_Task description:_ Set down each line of the records once more, precisely, and omit the pictures.

_Supplied data:_

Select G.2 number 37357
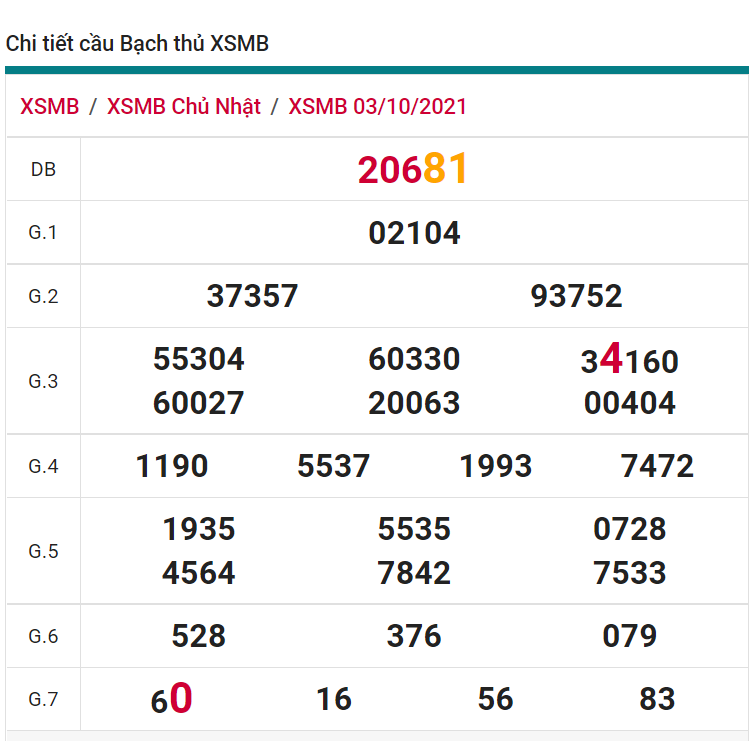Screen dimensions: 751x741 pos(252,296)
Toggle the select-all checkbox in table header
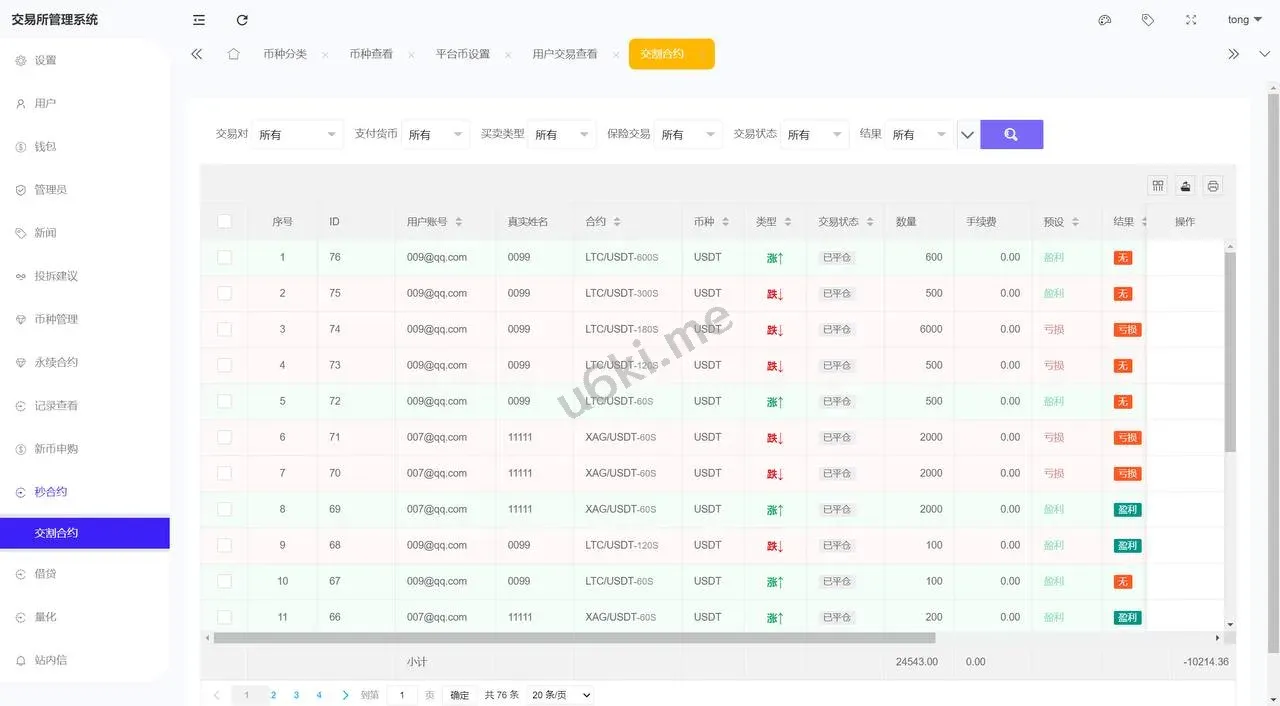The image size is (1280, 706). tap(224, 221)
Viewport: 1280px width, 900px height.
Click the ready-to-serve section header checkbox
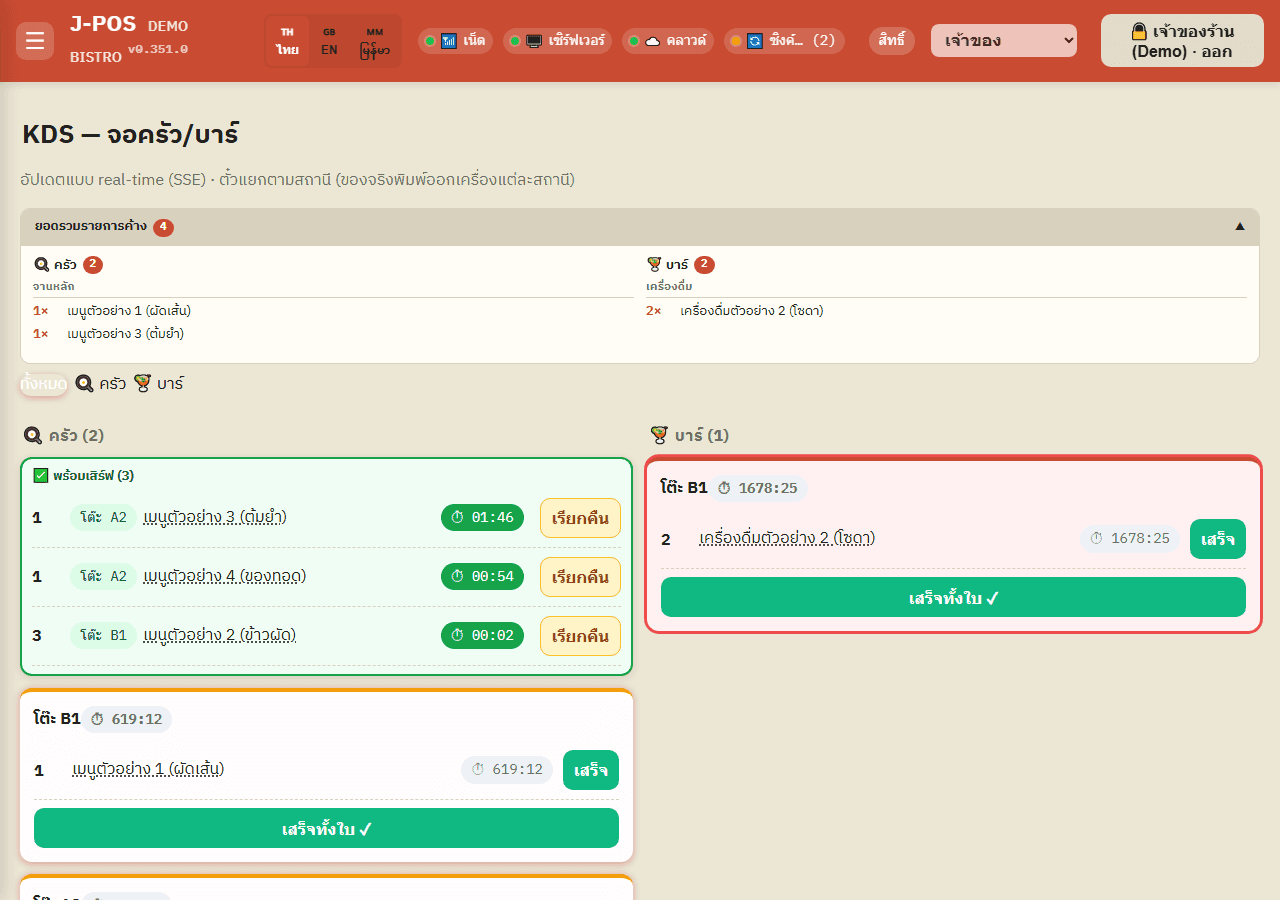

_Expected answer:_
Select G.2 number 37357
Screen dimensions: 751x741 pos(252,296)
Toggle the select-all checkbox in table header
The image size is (1280, 706). tap(224, 221)
Viewport: 1280px width, 900px height.
Click the ready-to-serve section header checkbox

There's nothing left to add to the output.